# WORK REQUEST:
Print out the records that follow, exactly and completely.

### PROVIDED DATA ###

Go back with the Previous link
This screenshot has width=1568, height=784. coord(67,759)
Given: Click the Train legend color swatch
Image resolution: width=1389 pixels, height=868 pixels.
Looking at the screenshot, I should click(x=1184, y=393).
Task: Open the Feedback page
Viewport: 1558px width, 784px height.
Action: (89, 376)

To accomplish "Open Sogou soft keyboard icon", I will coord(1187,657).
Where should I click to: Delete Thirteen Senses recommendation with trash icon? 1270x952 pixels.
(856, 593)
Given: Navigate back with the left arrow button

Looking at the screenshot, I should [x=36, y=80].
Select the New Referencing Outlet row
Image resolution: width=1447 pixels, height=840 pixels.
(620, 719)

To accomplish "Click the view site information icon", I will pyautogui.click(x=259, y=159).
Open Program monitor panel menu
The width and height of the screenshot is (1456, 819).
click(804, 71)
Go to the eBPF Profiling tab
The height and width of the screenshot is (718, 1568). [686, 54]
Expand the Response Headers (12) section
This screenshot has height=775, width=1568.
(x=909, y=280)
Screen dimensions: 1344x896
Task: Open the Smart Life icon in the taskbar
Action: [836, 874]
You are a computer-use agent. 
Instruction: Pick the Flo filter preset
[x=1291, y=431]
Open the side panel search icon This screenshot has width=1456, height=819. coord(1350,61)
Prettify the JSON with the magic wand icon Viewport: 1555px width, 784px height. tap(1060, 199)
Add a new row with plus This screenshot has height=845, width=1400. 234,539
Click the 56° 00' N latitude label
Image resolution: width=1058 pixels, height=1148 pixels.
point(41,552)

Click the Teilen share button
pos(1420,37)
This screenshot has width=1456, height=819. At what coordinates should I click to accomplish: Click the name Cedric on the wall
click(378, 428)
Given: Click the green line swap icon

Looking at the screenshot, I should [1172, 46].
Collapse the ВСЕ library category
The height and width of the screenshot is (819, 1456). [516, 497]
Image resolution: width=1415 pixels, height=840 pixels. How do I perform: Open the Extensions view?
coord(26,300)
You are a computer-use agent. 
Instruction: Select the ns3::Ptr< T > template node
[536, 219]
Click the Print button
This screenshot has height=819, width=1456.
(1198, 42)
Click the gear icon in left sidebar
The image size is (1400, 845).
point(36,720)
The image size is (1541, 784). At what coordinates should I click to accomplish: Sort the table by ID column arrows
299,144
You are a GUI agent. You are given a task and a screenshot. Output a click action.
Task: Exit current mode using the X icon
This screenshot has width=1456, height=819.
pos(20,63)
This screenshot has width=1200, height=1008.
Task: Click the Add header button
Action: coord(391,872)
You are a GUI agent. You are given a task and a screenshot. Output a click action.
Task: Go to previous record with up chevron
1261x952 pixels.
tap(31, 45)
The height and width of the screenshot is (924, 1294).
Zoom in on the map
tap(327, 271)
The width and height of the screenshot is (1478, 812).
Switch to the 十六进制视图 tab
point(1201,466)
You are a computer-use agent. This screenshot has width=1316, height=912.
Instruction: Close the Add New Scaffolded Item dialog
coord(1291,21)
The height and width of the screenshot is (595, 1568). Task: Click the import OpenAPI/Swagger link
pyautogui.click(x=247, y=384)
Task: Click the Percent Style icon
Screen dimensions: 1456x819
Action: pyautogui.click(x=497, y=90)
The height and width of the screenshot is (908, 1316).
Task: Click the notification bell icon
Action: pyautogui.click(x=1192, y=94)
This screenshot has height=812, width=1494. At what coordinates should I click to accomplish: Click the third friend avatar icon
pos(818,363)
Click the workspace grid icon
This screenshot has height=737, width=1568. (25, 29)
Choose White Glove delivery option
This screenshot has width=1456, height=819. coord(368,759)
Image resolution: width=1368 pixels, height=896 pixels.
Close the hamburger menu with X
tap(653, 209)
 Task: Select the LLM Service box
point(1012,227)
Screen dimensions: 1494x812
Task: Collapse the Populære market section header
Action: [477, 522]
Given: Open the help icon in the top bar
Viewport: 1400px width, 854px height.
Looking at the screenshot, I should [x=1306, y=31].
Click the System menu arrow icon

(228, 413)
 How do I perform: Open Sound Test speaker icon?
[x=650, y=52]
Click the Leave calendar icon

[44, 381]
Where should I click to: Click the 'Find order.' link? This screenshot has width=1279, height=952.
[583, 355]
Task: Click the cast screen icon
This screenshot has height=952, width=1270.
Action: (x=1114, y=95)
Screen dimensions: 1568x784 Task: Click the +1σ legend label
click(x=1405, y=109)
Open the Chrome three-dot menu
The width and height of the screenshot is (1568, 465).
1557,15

###

# REPLY:
Go back with the Previous link
This screenshot has width=1568, height=784. coord(67,759)
Given: Click the Train legend color swatch
Image resolution: width=1389 pixels, height=868 pixels.
Looking at the screenshot, I should click(x=1184, y=393).
Task: Open the Feedback page
Viewport: 1558px width, 784px height.
Action: (89, 376)

To accomplish "Open Sogou soft keyboard icon", I will coord(1187,657).
Where should I click to: Delete Thirteen Senses recommendation with trash icon? 1270x952 pixels.
(856, 593)
Given: Navigate back with the left arrow button

Looking at the screenshot, I should [x=36, y=80].
Select the New Referencing Outlet row
Image resolution: width=1447 pixels, height=840 pixels.
(620, 719)

To accomplish "Click the view site information icon", I will pyautogui.click(x=259, y=159).
Open Program monitor panel menu
The width and height of the screenshot is (1456, 819).
click(804, 71)
Go to the eBPF Profiling tab
The height and width of the screenshot is (718, 1568). [686, 54]
Expand the Response Headers (12) section
This screenshot has height=775, width=1568.
(x=909, y=280)
Screen dimensions: 1344x896
Task: Open the Smart Life icon in the taskbar
Action: [836, 874]
You are a computer-use agent. 
Instruction: Pick the Flo filter preset
[x=1291, y=431]
Open the side panel search icon This screenshot has width=1456, height=819. coord(1350,61)
Prettify the JSON with the magic wand icon Viewport: 1555px width, 784px height. tap(1060, 199)
Add a new row with plus This screenshot has height=845, width=1400. 234,539
Click the 56° 00' N latitude label
Image resolution: width=1058 pixels, height=1148 pixels.
point(41,552)

Click the Teilen share button
pos(1420,37)
This screenshot has width=1456, height=819. At what coordinates should I click to accomplish: Click the name Cedric on the wall
click(378, 428)
Given: Click the green line swap icon

Looking at the screenshot, I should [1172, 46].
Collapse the ВСЕ library category
The height and width of the screenshot is (819, 1456). [516, 497]
Image resolution: width=1415 pixels, height=840 pixels. How do I perform: Open the Extensions view?
coord(26,300)
You are a computer-use agent. 
Instruction: Select the ns3::Ptr< T > template node
[536, 219]
Click the Print button
This screenshot has height=819, width=1456.
(1198, 42)
Click the gear icon in left sidebar
The image size is (1400, 845).
point(36,720)
The image size is (1541, 784). At what coordinates should I click to accomplish: Sort the table by ID column arrows
299,144
You are a GUI agent. You are given a task and a screenshot. Output a click action.
Task: Exit current mode using the X icon
This screenshot has width=1456, height=819.
pos(20,63)
This screenshot has width=1200, height=1008.
Task: Click the Add header button
Action: coord(391,872)
You are a GUI agent. You are given a task and a screenshot. Output a click action.
Task: Go to previous record with up chevron
1261x952 pixels.
tap(31, 45)
The height and width of the screenshot is (924, 1294).
Zoom in on the map
tap(327, 271)
The width and height of the screenshot is (1478, 812).
Switch to the 十六进制视图 tab
point(1201,466)
You are a computer-use agent. This screenshot has width=1316, height=912.
Instruction: Close the Add New Scaffolded Item dialog
coord(1291,21)
The height and width of the screenshot is (595, 1568). Task: Click the import OpenAPI/Swagger link
pyautogui.click(x=247, y=384)
Task: Click the Percent Style icon
Screen dimensions: 1456x819
Action: pyautogui.click(x=497, y=90)
The height and width of the screenshot is (908, 1316).
Task: Click the notification bell icon
Action: pyautogui.click(x=1192, y=94)
This screenshot has height=812, width=1494. At what coordinates should I click to accomplish: Click the third friend avatar icon
pos(818,363)
Click the workspace grid icon
This screenshot has height=737, width=1568. (25, 29)
Choose White Glove delivery option
This screenshot has width=1456, height=819. coord(368,759)
Image resolution: width=1368 pixels, height=896 pixels.
Close the hamburger menu with X
tap(653, 209)
 Task: Select the LLM Service box
point(1012,227)
Screen dimensions: 1494x812
Task: Collapse the Populære market section header
Action: [477, 522]
Given: Open the help icon in the top bar
Viewport: 1400px width, 854px height.
Looking at the screenshot, I should [x=1306, y=31].
Click the System menu arrow icon

(228, 413)
 How do I perform: Open Sound Test speaker icon?
[x=650, y=52]
Click the Leave calendar icon

[44, 381]
Where should I click to: Click the 'Find order.' link? This screenshot has width=1279, height=952.
[583, 355]
Task: Click the cast screen icon
This screenshot has height=952, width=1270.
Action: (x=1114, y=95)
Screen dimensions: 1568x784 Task: Click the +1σ legend label
click(x=1405, y=109)
Open the Chrome three-dot menu
The width and height of the screenshot is (1568, 465).
1557,15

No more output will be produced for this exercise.